#### Goal
Copy out the listing below word for word, keeping every line in the same order.

#### Task data
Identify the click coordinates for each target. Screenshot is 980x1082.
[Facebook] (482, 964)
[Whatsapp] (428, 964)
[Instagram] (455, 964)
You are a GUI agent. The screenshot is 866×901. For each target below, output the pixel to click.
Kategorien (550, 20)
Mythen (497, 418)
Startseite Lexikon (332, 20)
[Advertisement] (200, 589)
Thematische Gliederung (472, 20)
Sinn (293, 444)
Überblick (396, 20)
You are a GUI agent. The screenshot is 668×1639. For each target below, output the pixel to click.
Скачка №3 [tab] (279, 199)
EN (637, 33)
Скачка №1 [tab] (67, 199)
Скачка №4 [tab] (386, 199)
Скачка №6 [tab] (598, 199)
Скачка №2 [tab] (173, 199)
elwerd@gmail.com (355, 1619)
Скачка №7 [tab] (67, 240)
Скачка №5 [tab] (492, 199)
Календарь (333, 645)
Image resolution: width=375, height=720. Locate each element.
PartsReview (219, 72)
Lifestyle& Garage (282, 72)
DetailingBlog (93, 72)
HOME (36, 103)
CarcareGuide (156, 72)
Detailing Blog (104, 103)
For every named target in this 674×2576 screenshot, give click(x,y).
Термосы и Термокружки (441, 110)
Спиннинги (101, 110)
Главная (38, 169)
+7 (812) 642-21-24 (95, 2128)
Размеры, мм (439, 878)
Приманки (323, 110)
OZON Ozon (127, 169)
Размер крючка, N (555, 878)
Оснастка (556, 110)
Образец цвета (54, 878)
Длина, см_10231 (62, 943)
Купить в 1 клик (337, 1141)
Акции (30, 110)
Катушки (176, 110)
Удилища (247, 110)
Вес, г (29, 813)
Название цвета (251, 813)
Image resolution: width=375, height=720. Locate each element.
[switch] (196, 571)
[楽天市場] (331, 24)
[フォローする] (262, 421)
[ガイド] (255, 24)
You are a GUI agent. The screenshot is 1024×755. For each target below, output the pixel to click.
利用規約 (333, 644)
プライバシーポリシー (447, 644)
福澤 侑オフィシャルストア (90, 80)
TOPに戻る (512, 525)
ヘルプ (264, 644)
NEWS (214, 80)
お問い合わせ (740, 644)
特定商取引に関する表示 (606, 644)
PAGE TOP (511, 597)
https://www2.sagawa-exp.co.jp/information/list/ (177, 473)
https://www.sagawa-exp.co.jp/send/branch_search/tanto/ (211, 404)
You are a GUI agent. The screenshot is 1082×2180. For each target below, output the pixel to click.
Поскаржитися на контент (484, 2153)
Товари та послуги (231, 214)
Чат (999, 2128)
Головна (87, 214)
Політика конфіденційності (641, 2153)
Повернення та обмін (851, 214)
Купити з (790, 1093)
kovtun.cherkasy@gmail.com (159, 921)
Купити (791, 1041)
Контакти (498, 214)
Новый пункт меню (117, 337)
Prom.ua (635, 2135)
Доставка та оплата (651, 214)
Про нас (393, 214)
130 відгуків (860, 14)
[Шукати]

#### Solved problem
Identify the click coordinates for each target. Screenshot is 980x1082.
[Facebook] (482, 964)
[Whatsapp] (428, 964)
[Instagram] (455, 964)
You are a GUI agent. The screenshot is 866×901. For each target below, output the pixel to click.
Kategorien (550, 20)
Mythen (497, 418)
Startseite Lexikon (332, 20)
[Advertisement] (200, 589)
Thematische Gliederung (472, 20)
Sinn (293, 444)
Überblick (396, 20)
You are a GUI agent. The screenshot is 668×1639. For each target below, output the pixel to click.
Скачка №3 [tab] (279, 199)
EN (637, 33)
Скачка №1 [tab] (67, 199)
Скачка №4 [tab] (386, 199)
Скачка №6 [tab] (598, 199)
Скачка №2 [tab] (173, 199)
elwerd@gmail.com (355, 1619)
Скачка №7 [tab] (67, 240)
Скачка №5 [tab] (492, 199)
Календарь (333, 645)
Image resolution: width=375, height=720. Locate each element.
PartsReview (219, 72)
Lifestyle& Garage (282, 72)
DetailingBlog (93, 72)
HOME (36, 103)
CarcareGuide (156, 72)
Detailing Blog (104, 103)
For every named target in this 674×2576 screenshot, give click(x,y).
Термосы и Термокружки (441, 110)
Спиннинги (101, 110)
Главная (38, 169)
+7 (812) 642-21-24 (95, 2128)
Размеры, мм (439, 878)
Приманки (323, 110)
OZON Ozon (127, 169)
Размер крючка, N (555, 878)
Оснастка (556, 110)
Образец цвета (54, 878)
Длина, см_10231 (62, 943)
Купить в 1 клик (337, 1141)
Акции (30, 110)
Катушки (176, 110)
Удилища (247, 110)
Вес, г (29, 813)
Название цвета (251, 813)
Image resolution: width=375, height=720. Locate each element.
[switch] (196, 571)
[楽天市場] (331, 24)
[フォローする] (262, 421)
[ガイド] (255, 24)
You are a GUI agent. The screenshot is 1024×755. For each target below, output the pixel to click.
利用規約 (333, 644)
プライバシーポリシー (447, 644)
福澤 侑オフィシャルストア (90, 80)
TOPに戻る (512, 525)
ヘルプ (264, 644)
NEWS (214, 80)
お問い合わせ (740, 644)
特定商取引に関する表示 (606, 644)
PAGE TOP (511, 597)
https://www2.sagawa-exp.co.jp/information/list/ (177, 473)
https://www.sagawa-exp.co.jp/send/branch_search/tanto/ (211, 404)
You are a GUI agent. The screenshot is 1082×2180. For each target below, output the pixel to click.
Поскаржитися на контент (484, 2153)
Товари та послуги (231, 214)
Чат (999, 2128)
Головна (87, 214)
Політика конфіденційності (641, 2153)
Повернення та обмін (851, 214)
Купити з (790, 1093)
kovtun.cherkasy@gmail.com (159, 921)
Купити (791, 1041)
Контакти (498, 214)
Новый пункт меню (117, 337)
Prom.ua (635, 2135)
Доставка та оплата (651, 214)
Про нас (393, 214)
130 відгуків (860, 14)
[Шукати]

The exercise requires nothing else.